(Data for locating visible targets)

========

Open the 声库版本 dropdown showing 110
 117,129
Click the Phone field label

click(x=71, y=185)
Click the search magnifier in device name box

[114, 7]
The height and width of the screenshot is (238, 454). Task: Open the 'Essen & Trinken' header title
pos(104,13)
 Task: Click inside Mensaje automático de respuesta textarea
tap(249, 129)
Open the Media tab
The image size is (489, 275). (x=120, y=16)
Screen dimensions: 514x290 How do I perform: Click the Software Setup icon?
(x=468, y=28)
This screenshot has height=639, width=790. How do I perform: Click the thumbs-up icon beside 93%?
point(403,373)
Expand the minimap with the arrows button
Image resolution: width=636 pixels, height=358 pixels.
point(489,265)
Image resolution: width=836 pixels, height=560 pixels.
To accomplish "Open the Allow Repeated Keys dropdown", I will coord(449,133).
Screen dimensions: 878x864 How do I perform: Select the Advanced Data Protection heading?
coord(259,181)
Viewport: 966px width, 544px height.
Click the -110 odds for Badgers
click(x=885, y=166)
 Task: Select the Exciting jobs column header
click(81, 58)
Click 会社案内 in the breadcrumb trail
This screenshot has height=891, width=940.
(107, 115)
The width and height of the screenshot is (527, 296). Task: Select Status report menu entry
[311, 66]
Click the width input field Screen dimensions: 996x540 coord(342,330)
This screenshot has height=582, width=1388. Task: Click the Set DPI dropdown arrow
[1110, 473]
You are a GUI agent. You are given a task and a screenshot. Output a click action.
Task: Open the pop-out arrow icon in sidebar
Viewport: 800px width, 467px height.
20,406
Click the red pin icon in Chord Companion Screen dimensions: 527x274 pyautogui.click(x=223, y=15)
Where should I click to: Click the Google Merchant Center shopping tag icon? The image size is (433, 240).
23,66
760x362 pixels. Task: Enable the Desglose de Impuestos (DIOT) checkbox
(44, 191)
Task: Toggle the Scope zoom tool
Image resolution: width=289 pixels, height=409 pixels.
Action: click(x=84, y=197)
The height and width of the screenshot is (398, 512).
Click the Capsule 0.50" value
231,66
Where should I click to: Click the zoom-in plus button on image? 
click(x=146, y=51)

========

• [Requirements]:
Put each line of the data above into a JSON list of strings, one string per line, and leave out blank lines.

• [Written reply]:
[
  "Open the 声库版本 dropdown showing 110",
  " 117,129",
  "Click the Phone field label",
  "click(x=71, y=185)",
  "Click the search magnifier in device name box",
  "[114, 7]",
  "The height and width of the screenshot is (238, 454). Task: Open the 'Essen & Trinken' header title",
  "pos(104,13)",
  " Task: Click inside Mensaje automático de respuesta textarea",
  "tap(249, 129)",
  "Open the Media tab",
  "The image size is (489, 275). (x=120, y=16)",
  "Screen dimensions: 514x290 How do I perform: Click the Software Setup icon?",
  "(x=468, y=28)",
  "This screenshot has height=639, width=790. How do I perform: Click the thumbs-up icon beside 93%?",
  "point(403,373)",
  "Expand the minimap with the arrows button",
  "Image resolution: width=636 pixels, height=358 pixels.",
  "point(489,265)",
  "Image resolution: width=836 pixels, height=560 pixels.",
  "To accomplish \"Open the Allow Repeated Keys dropdown\", I will coord(449,133).",
  "Screen dimensions: 878x864 How do I perform: Select the Advanced Data Protection heading?",
  "coord(259,181)",
  "Viewport: 966px width, 544px height.",
  "Click the -110 odds for Badgers",
  "click(x=885, y=166)",
  " Task: Select the Exciting jobs column header",
  "click(81, 58)",
  "Click 会社案内 in the breadcrumb trail",
  "This screenshot has height=891, width=940.",
  "(107, 115)",
  "The width and height of the screenshot is (527, 296). Task: Select Status report menu entry",
  "[311, 66]",
  "Click the width input field Screen dimensions: 996x540 coord(342,330)",
  "This screenshot has height=582, width=1388. Task: Click the Set DPI dropdown arrow",
  "[1110, 473]",
  "You are a GUI agent. You are given a task and a screenshot. Output a click action.",
  "Task: Open the pop-out arrow icon in sidebar",
  "Viewport: 800px width, 467px height.",
  "20,406",
  "Click the red pin icon in Chord Companion Screen dimensions: 527x274 pyautogui.click(x=223, y=15)",
  "Where should I click to: Click the Google Merchant Center shopping tag icon? The image size is (433, 240).",
  "23,66",
  "760x362 pixels. Task: Enable the Desglose de Impuestos (DIOT) checkbox",
  "(44, 191)",
  "Task: Toggle the Scope zoom tool",
  "Image resolution: width=289 pixels, height=409 pixels.",
  "Action: click(x=84, y=197)",
  "The height and width of the screenshot is (398, 512).",
  "Click the Capsule 0.50\" value",
  "231,66",
  "Where should I click to: Click the zoom-in plus button on image? ",
  "click(x=146, y=51)"
]